So, I'm making matrix-vector product using openMP, but I've noticed it's working reallllly slow. After some times trying to figure out whats wrong I just deleted all code in parallel section and its still SLOW. What can be problem here? (n = 1000)
Here is time results for 1, 2 and 4 cores.
seq_method time = 0.001047194215062
parrallel_method (1) time = 0.001050273191140 seq - par = -0.000003078976079 seq/par = 0.997068404578433
parrallel_method (2) time = 0.001961992426004 seq - par = -0.000914798210943 seq/par = 0.533740192460558
parrallel_method (4) time = 0.004448095121916 seq - par = -0.003400900906854 seq/par = 0.235425319459132
Even when I delete code from parallel section - it doesnt change much.
void parallel_method(float A[n][n], float B[n], float C[n], int thr_num)
{
double t1, t2;
float tmp = 0;
int i, j;
t1 = omp_get_wtime();
omp_set_dynamic(0);
omp_set_num_threads(thr_num);
#pragma omp parallel for private(tmp, j, i)
for (i = 0; i < n; i++) {
tmp = 0;
for (j = 0; j < n; j++) {
tmp += A[i][j] * B[j];
}
#pragma omp atomic
C[i] += tmp;
}
//////
t2 = omp_get_wtime();
if (show_c) print_vector(C);
par = t2 - t1;
printf("\nparrallel_method (%d) time = %.15f", thr_num, par);
printf("\nseq - par = %.15f", seq - par);
printf("\nseq/par = %.15f\n", seq / par);
}
I tried to reproduce your problem and was not able to do that. I have a completely coherent behavior.

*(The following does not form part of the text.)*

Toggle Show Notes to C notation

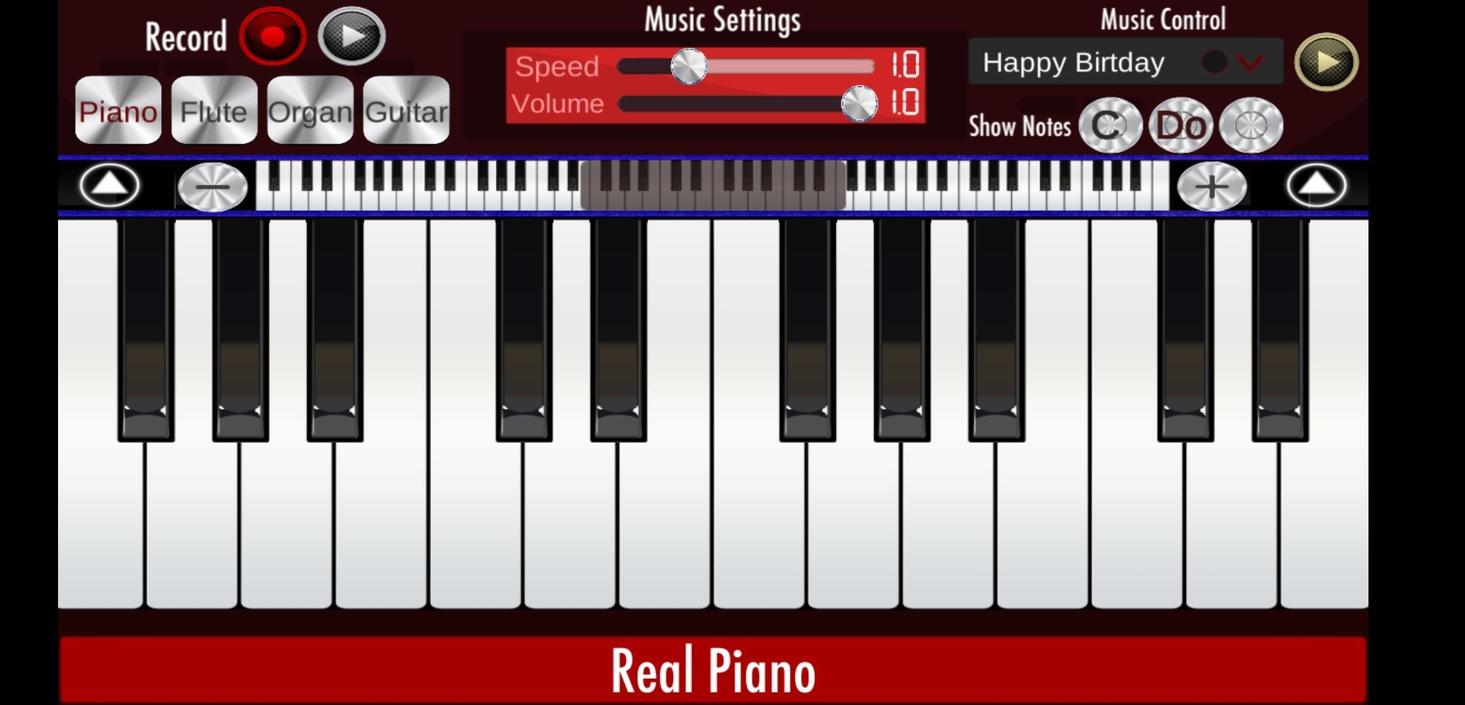1108,125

Except for small size, where thread overhead is significant, the results are more or less what is expected.
What I did:
all measures are done in the same run
I run all functions once without timing to warm-up the caches
In real code estimations, I would have also
time several successive executions of the same function, especially if time is short in order to reduce small variations
run several experiments and keep the smallest one to suppress outliers. (I prefer minimum, but you can also compute the average).

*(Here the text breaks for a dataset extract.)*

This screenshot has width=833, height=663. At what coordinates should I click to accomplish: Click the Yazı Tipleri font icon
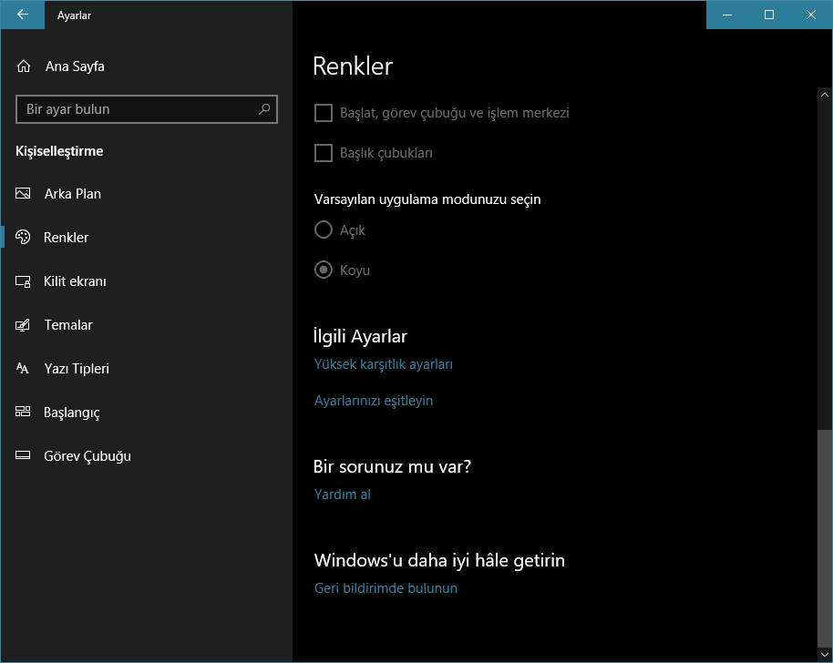click(24, 369)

You should have posted all you code, and I do not know what is your methodology. But I think that your estimations where done in different runs and without warming up the caches. For this code, cache impact is very important and cores have to store the same information (B). And the problem is not large enough to benefit from the larger L1/L2 caches. These multiples loads may explain the worse performances of parallel code.
On last remark on your code. Every thread will have their own values of i. Hence C[i] can be accessed by only one thread and the atomic pragma is useless.